**ASSIGNMENT**
Repeat verbatim, and only, the lines of the data below, beginning at the line that contains "The height and width of the screenshot is (364, 613)." and stopping after the line that contains "Click sync icon under Total Contacts".

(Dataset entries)
::::

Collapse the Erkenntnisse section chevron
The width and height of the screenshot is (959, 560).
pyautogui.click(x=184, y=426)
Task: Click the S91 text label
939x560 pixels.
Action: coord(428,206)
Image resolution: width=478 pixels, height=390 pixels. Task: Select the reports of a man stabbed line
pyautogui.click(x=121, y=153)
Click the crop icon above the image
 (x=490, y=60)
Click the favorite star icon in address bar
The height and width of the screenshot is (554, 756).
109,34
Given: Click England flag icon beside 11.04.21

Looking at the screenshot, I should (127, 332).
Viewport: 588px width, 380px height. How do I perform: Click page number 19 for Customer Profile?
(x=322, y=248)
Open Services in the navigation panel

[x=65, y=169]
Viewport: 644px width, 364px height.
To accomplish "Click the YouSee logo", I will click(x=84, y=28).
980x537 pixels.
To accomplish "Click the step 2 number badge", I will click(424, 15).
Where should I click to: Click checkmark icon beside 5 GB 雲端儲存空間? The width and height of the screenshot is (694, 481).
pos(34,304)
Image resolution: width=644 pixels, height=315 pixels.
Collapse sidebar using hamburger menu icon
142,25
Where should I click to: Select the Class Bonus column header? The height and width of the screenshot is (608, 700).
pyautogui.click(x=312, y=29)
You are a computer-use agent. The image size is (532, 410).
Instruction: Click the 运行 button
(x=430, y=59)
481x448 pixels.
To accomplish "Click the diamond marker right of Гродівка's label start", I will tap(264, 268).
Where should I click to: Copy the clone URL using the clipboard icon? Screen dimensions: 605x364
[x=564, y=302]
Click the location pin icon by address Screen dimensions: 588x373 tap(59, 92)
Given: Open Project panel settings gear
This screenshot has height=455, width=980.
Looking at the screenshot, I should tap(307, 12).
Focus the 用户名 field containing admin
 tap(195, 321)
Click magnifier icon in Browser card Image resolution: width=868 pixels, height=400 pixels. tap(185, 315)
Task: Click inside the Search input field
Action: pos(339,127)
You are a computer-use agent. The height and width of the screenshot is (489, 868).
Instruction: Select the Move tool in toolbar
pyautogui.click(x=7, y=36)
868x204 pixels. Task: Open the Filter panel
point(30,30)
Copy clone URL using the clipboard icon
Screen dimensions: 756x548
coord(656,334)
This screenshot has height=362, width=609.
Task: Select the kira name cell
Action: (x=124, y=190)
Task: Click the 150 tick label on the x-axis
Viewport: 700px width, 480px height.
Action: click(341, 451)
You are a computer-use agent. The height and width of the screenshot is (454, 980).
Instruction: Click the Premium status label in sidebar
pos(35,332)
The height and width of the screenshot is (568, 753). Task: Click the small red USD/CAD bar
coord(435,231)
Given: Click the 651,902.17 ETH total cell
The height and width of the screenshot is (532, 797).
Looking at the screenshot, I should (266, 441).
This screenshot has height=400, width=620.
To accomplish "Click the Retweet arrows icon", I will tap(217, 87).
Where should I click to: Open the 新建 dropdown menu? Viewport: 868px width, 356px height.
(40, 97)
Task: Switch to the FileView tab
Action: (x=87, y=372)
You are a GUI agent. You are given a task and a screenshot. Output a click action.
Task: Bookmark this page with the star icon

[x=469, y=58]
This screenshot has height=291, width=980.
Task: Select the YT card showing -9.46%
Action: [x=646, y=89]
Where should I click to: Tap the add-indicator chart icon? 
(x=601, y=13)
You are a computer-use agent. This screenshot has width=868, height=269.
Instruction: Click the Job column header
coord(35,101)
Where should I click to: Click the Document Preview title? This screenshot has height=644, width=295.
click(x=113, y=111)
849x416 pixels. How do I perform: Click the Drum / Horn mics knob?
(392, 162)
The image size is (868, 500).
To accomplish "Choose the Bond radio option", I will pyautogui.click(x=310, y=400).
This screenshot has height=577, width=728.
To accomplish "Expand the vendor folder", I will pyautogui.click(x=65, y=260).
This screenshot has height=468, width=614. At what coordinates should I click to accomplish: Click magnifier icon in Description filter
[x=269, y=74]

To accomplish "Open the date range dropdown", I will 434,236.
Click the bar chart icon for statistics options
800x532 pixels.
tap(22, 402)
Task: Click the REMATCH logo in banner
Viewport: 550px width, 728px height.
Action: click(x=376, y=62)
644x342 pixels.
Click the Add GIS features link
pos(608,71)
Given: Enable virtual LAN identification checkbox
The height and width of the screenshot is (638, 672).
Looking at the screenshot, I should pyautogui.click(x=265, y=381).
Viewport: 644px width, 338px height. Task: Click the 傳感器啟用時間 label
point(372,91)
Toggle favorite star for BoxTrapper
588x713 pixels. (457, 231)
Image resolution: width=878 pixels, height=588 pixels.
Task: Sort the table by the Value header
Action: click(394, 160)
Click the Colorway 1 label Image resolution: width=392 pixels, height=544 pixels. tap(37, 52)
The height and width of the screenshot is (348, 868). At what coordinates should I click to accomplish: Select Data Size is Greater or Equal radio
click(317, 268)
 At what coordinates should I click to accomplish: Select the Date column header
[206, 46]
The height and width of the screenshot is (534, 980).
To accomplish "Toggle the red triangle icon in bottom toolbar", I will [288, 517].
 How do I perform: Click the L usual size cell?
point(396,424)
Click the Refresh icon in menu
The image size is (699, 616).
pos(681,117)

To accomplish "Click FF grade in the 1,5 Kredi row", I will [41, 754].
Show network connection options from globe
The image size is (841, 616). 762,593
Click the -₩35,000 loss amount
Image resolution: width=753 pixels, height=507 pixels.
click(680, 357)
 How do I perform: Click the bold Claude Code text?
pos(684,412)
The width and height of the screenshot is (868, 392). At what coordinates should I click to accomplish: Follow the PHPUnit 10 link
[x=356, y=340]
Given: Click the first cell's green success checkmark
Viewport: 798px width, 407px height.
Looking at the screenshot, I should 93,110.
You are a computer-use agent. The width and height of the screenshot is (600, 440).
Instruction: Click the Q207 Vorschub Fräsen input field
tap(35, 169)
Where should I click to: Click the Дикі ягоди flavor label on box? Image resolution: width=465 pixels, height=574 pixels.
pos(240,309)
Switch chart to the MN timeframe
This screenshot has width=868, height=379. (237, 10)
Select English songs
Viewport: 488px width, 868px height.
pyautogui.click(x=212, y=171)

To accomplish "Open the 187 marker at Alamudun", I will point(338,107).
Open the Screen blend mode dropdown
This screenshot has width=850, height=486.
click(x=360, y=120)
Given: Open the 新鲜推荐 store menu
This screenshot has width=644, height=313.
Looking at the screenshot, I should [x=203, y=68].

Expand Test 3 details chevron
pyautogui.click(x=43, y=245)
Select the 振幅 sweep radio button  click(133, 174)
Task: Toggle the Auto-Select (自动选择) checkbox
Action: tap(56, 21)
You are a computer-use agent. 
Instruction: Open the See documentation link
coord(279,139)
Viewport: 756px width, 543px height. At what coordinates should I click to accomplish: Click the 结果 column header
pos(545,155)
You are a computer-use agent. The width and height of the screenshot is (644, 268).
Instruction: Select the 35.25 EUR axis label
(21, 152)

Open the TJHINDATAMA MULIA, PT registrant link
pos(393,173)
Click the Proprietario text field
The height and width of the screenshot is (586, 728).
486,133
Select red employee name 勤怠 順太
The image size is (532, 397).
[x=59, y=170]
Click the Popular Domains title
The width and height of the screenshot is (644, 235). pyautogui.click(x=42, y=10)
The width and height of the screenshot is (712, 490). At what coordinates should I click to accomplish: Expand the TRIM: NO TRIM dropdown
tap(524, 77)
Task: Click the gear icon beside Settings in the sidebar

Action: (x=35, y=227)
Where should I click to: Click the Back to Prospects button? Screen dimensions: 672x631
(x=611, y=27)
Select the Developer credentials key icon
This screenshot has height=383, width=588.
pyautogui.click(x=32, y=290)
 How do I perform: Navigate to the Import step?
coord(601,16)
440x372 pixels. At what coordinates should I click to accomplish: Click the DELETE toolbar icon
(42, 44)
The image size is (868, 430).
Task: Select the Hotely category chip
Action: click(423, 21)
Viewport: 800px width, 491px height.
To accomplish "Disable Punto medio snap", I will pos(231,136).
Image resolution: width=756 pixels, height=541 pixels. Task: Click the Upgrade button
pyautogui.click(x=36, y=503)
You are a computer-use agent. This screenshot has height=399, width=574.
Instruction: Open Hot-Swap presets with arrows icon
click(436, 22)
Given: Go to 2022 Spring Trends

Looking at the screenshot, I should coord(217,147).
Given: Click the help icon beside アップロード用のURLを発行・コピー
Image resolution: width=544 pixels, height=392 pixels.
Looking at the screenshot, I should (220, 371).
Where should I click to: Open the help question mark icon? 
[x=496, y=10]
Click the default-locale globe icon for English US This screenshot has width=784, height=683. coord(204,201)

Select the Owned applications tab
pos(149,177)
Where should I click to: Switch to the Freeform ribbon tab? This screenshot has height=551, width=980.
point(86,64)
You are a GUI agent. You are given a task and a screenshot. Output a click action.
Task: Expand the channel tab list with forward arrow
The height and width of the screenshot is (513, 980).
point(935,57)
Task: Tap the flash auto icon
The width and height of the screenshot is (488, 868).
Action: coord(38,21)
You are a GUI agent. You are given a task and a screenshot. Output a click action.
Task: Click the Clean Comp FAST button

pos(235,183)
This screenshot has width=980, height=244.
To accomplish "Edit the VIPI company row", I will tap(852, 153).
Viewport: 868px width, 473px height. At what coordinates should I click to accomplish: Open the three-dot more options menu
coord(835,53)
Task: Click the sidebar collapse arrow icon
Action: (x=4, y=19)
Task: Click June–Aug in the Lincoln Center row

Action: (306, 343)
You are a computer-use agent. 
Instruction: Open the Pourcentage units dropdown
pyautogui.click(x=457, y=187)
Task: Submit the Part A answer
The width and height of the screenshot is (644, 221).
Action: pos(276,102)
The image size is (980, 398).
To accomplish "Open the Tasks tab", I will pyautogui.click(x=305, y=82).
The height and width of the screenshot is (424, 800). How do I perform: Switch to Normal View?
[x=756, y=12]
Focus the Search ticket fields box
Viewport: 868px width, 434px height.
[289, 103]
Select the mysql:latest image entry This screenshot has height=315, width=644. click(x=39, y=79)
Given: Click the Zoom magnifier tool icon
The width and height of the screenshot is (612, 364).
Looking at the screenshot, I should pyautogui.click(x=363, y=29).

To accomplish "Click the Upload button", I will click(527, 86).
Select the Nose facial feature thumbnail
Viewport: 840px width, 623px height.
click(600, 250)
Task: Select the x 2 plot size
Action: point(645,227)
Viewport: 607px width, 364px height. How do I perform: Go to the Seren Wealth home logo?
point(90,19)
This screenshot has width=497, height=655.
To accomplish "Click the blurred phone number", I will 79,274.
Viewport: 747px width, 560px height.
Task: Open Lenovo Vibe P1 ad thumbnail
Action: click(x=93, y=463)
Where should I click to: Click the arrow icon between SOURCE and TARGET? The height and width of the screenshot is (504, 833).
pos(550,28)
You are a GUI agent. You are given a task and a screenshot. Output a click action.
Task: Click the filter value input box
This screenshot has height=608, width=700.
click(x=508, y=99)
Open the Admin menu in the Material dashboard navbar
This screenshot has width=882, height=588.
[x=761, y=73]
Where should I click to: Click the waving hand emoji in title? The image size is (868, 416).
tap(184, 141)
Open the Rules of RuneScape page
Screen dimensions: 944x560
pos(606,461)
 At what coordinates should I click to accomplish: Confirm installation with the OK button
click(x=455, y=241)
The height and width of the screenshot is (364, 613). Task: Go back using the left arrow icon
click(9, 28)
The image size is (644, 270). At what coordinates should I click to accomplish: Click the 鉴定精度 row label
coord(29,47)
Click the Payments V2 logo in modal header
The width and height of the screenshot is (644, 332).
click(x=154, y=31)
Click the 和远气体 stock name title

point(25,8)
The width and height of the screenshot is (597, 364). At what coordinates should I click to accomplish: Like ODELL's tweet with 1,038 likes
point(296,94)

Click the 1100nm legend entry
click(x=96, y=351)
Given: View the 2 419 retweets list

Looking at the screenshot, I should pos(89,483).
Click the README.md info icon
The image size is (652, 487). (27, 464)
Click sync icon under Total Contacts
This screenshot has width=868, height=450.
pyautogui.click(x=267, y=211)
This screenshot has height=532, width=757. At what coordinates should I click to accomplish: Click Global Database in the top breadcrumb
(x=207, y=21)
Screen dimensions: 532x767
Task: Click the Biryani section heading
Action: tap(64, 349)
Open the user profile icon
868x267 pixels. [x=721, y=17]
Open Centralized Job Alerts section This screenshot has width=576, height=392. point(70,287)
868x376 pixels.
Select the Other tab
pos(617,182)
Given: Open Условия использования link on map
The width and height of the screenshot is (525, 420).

::::

**WRITTEN RESPONSE**
The height and width of the screenshot is (364, 613). Task: Go back using the left arrow icon
click(9, 28)
The image size is (644, 270). At what coordinates should I click to accomplish: Click the 鉴定精度 row label
coord(29,47)
Click the Payments V2 logo in modal header
The width and height of the screenshot is (644, 332).
click(x=154, y=31)
Click the 和远气体 stock name title

point(25,8)
The width and height of the screenshot is (597, 364). At what coordinates should I click to accomplish: Like ODELL's tweet with 1,038 likes
point(296,94)

Click the 1100nm legend entry
click(x=96, y=351)
Given: View the 2 419 retweets list

Looking at the screenshot, I should pos(89,483).
Click the README.md info icon
The image size is (652, 487). (27, 464)
Click sync icon under Total Contacts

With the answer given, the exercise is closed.